_Do this_. Rewrite the records below, changing each "Instruction" to "Goal" and keeping everything else identical.

_Data lines_.
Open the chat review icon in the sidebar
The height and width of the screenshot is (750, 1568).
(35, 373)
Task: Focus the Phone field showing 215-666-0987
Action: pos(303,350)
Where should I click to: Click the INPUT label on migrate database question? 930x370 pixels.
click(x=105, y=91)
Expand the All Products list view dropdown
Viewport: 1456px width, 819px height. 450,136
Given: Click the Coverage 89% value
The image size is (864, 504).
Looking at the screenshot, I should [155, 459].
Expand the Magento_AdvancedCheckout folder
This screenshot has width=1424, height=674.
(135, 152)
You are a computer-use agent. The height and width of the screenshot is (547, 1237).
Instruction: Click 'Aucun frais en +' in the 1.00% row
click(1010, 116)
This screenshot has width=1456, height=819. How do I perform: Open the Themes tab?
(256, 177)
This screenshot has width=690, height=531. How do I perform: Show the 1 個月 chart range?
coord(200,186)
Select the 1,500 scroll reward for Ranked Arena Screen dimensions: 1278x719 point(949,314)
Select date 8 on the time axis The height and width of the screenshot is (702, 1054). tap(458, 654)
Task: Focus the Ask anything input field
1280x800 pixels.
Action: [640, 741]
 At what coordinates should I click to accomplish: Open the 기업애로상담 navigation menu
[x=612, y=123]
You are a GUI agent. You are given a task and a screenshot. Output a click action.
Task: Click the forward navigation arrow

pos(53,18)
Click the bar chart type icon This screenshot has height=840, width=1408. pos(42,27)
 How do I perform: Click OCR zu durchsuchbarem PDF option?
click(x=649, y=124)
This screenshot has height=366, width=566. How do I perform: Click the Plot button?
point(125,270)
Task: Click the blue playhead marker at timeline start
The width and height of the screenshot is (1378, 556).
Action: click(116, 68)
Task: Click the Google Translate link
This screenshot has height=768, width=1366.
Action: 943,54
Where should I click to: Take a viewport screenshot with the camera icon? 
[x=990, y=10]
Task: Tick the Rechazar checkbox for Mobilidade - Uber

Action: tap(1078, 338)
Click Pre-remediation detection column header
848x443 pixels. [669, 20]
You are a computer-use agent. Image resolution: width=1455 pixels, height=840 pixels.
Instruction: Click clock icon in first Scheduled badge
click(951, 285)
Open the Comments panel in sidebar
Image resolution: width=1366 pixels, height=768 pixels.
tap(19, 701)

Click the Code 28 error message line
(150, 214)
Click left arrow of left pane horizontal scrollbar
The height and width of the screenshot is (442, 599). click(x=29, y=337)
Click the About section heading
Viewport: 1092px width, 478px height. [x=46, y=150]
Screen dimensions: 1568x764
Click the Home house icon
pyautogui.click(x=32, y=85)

_The response_.
Open the chat review icon in the sidebar
The height and width of the screenshot is (750, 1568).
(35, 373)
Task: Focus the Phone field showing 215-666-0987
Action: pos(303,350)
Where should I click to: Click the INPUT label on migrate database question? 930x370 pixels.
click(x=105, y=91)
Expand the All Products list view dropdown
Viewport: 1456px width, 819px height. 450,136
Given: Click the Coverage 89% value
The image size is (864, 504).
Looking at the screenshot, I should [155, 459].
Expand the Magento_AdvancedCheckout folder
This screenshot has width=1424, height=674.
(135, 152)
You are a computer-use agent. The height and width of the screenshot is (547, 1237).
Goal: Click 'Aucun frais en +' in the 1.00% row
click(1010, 116)
This screenshot has width=1456, height=819. How do I perform: Open the Themes tab?
(256, 177)
This screenshot has width=690, height=531. How do I perform: Show the 1 個月 chart range?
coord(200,186)
Select the 1,500 scroll reward for Ranked Arena Screen dimensions: 1278x719 point(949,314)
Select date 8 on the time axis The height and width of the screenshot is (702, 1054). tap(458, 654)
Task: Focus the Ask anything input field
1280x800 pixels.
Action: [640, 741]
 At what coordinates should I click to accomplish: Open the 기업애로상담 navigation menu
[x=612, y=123]
You are a GUI agent. You are given a task and a screenshot. Output a click action.
Task: Click the forward navigation arrow

pos(53,18)
Click the bar chart type icon This screenshot has height=840, width=1408. pos(42,27)
 How do I perform: Click OCR zu durchsuchbarem PDF option?
click(x=649, y=124)
This screenshot has height=366, width=566. How do I perform: Click the Plot button?
point(125,270)
Task: Click the blue playhead marker at timeline start
The width and height of the screenshot is (1378, 556).
Action: click(116, 68)
Task: Click the Google Translate link
This screenshot has height=768, width=1366.
Action: 943,54
Where should I click to: Take a viewport screenshot with the camera icon? 
[x=990, y=10]
Task: Tick the Rechazar checkbox for Mobilidade - Uber

Action: tap(1078, 338)
Click Pre-remediation detection column header
848x443 pixels. [669, 20]
You are a computer-use agent. Image resolution: width=1455 pixels, height=840 pixels.
Goal: Click clock icon in first Scheduled badge
click(951, 285)
Open the Comments panel in sidebar
Image resolution: width=1366 pixels, height=768 pixels.
tap(19, 701)

Click the Code 28 error message line
(150, 214)
Click left arrow of left pane horizontal scrollbar
The height and width of the screenshot is (442, 599). click(x=29, y=337)
Click the About section heading
Viewport: 1092px width, 478px height. [x=46, y=150]
Screen dimensions: 1568x764
Click the Home house icon
pyautogui.click(x=32, y=85)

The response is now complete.